## Supplied material
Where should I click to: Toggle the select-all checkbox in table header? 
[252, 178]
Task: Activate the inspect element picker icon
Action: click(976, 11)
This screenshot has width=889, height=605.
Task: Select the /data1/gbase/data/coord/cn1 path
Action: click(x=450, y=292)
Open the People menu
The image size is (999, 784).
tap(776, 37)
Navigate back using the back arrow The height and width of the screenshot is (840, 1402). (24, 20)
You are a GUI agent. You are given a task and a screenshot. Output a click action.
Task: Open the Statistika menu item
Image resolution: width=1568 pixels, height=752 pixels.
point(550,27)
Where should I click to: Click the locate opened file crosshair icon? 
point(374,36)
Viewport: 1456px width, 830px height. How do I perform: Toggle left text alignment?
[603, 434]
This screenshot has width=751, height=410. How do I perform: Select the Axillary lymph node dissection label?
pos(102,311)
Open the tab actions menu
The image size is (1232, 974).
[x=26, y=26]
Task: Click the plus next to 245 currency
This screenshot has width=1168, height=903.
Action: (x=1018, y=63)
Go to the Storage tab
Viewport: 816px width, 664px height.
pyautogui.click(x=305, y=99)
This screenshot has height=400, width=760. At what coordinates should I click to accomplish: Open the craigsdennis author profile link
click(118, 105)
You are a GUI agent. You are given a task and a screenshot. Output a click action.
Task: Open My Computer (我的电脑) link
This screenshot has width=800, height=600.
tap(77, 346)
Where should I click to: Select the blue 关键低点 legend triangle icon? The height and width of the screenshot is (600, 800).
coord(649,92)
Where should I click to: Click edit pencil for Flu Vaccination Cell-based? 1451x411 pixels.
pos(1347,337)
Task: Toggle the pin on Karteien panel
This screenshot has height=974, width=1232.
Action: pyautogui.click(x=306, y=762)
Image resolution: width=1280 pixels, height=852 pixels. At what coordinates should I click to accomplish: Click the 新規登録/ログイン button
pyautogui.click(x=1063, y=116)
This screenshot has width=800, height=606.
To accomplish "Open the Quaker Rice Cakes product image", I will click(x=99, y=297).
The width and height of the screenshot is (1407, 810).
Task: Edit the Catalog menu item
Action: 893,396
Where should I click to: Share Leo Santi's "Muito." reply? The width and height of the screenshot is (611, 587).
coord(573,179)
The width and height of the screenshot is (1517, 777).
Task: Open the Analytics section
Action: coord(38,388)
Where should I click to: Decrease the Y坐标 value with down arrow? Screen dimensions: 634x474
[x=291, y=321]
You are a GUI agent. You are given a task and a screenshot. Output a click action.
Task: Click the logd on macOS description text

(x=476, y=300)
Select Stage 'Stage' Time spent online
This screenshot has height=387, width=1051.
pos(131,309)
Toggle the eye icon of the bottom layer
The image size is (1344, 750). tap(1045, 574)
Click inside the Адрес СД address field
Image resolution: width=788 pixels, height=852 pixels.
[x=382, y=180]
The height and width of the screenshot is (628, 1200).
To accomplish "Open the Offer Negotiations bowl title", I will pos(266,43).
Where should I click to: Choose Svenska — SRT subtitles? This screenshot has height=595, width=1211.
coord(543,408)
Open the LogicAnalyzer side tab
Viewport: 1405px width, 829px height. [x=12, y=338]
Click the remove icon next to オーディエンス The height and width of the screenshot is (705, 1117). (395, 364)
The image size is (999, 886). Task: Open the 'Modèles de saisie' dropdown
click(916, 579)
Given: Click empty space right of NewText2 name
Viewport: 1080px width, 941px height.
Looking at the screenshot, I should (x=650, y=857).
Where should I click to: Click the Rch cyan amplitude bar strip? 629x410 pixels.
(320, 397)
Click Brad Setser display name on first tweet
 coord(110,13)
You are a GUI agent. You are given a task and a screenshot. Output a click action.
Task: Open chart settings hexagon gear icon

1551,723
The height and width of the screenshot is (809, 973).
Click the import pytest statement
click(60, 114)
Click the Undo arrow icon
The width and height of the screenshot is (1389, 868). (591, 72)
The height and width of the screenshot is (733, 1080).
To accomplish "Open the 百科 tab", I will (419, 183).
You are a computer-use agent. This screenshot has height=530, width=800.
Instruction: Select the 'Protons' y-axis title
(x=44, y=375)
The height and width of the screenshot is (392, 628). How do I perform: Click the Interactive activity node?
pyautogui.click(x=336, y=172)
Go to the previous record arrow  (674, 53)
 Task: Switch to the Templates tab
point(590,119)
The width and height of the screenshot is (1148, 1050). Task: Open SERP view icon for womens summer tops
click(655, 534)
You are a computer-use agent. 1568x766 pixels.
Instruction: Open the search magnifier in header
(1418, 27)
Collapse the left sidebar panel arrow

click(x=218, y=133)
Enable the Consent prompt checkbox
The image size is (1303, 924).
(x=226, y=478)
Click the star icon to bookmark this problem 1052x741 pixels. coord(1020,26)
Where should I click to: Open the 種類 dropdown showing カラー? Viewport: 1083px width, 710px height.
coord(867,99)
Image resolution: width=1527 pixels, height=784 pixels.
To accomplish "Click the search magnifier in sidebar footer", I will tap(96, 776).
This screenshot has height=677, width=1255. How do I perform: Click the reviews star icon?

## Challenge
Copy the lines above, changing every "Where should I click to" to "Where do I click to" and leaving the rest untouched.

## Finished task
Where do I click to: Toggle the select-all checkbox in table header? 
[252, 178]
Task: Activate the inspect element picker icon
Action: click(976, 11)
This screenshot has width=889, height=605.
Task: Select the /data1/gbase/data/coord/cn1 path
Action: click(x=450, y=292)
Open the People menu
The image size is (999, 784).
tap(776, 37)
Navigate back using the back arrow The height and width of the screenshot is (840, 1402). (24, 20)
You are a GUI agent. You are given a task and a screenshot. Output a click action.
Task: Open the Statistika menu item
Image resolution: width=1568 pixels, height=752 pixels.
point(550,27)
Where do I click to: Click the locate opened file crosshair icon? 
point(374,36)
Viewport: 1456px width, 830px height. How do I perform: Toggle left text alignment?
[603, 434]
This screenshot has width=751, height=410. How do I perform: Select the Axillary lymph node dissection label?
pos(102,311)
Open the tab actions menu
The image size is (1232, 974).
[x=26, y=26]
Task: Click the plus next to 245 currency
This screenshot has width=1168, height=903.
Action: (x=1018, y=63)
Go to the Storage tab
Viewport: 816px width, 664px height.
pyautogui.click(x=305, y=99)
This screenshot has height=400, width=760. At what coordinates should I click to accomplish: Open the craigsdennis author profile link
click(118, 105)
You are a GUI agent. You are given a task and a screenshot. Output a click action.
Task: Open My Computer (我的电脑) link
This screenshot has width=800, height=600.
tap(77, 346)
Where do I click to: Select the blue 关键低点 legend triangle icon? The height and width of the screenshot is (600, 800).
coord(649,92)
Where do I click to: Click edit pencil for Flu Vaccination Cell-based? 1451x411 pixels.
pos(1347,337)
Task: Toggle the pin on Karteien panel
This screenshot has height=974, width=1232.
Action: pyautogui.click(x=306, y=762)
Image resolution: width=1280 pixels, height=852 pixels. At what coordinates should I click to accomplish: Click the 新規登録/ログイン button
pyautogui.click(x=1063, y=116)
This screenshot has width=800, height=606.
To accomplish "Open the Quaker Rice Cakes product image", I will click(x=99, y=297).
The width and height of the screenshot is (1407, 810).
Task: Edit the Catalog menu item
Action: 893,396
Where do I click to: Share Leo Santi's "Muito." reply? The width and height of the screenshot is (611, 587).
coord(573,179)
The width and height of the screenshot is (1517, 777).
Task: Open the Analytics section
Action: coord(38,388)
Where do I click to: Decrease the Y坐标 value with down arrow? Screen dimensions: 634x474
[x=291, y=321]
You are a GUI agent. You are given a task and a screenshot. Output a click action.
Task: Click the logd on macOS description text

(x=476, y=300)
Select Stage 'Stage' Time spent online
This screenshot has height=387, width=1051.
pos(131,309)
Toggle the eye icon of the bottom layer
The image size is (1344, 750). tap(1045, 574)
Click inside the Адрес СД address field
Image resolution: width=788 pixels, height=852 pixels.
[x=382, y=180]
The height and width of the screenshot is (628, 1200).
To accomplish "Open the Offer Negotiations bowl title", I will pos(266,43).
Where do I click to: Choose Svenska — SRT subtitles? This screenshot has height=595, width=1211.
coord(543,408)
Open the LogicAnalyzer side tab
Viewport: 1405px width, 829px height. [x=12, y=338]
Click the remove icon next to オーディエンス The height and width of the screenshot is (705, 1117). (395, 364)
The image size is (999, 886). Task: Open the 'Modèles de saisie' dropdown
click(916, 579)
Given: Click empty space right of NewText2 name
Viewport: 1080px width, 941px height.
Looking at the screenshot, I should (x=650, y=857).
Where do I click to: Click the Rch cyan amplitude bar strip? 629x410 pixels.
(320, 397)
Click Brad Setser display name on first tweet
 coord(110,13)
You are a GUI agent. You are given a task and a screenshot. Output a click action.
Task: Open chart settings hexagon gear icon

1551,723
The height and width of the screenshot is (809, 973).
Click the import pytest statement
click(60, 114)
Click the Undo arrow icon
The width and height of the screenshot is (1389, 868). (591, 72)
The height and width of the screenshot is (733, 1080).
To accomplish "Open the 百科 tab", I will (419, 183).
You are a computer-use agent. This screenshot has height=530, width=800.
Instruction: Select the 'Protons' y-axis title
(x=44, y=375)
The height and width of the screenshot is (392, 628). How do I perform: Click the Interactive activity node?
pyautogui.click(x=336, y=172)
Go to the previous record arrow  (674, 53)
 Task: Switch to the Templates tab
point(590,119)
The width and height of the screenshot is (1148, 1050). Task: Open SERP view icon for womens summer tops
click(655, 534)
You are a computer-use agent. 1568x766 pixels.
Instruction: Open the search magnifier in header
(1418, 27)
Collapse the left sidebar panel arrow

click(x=218, y=133)
Enable the Consent prompt checkbox
The image size is (1303, 924).
(x=226, y=478)
Click the star icon to bookmark this problem 1052x741 pixels. coord(1020,26)
Where do I click to: Open the 種類 dropdown showing カラー? Viewport: 1083px width, 710px height.
coord(867,99)
Image resolution: width=1527 pixels, height=784 pixels.
To accomplish "Click the search magnifier in sidebar footer", I will tap(96, 776).
This screenshot has height=677, width=1255. How do I perform: Click the reviews star icon?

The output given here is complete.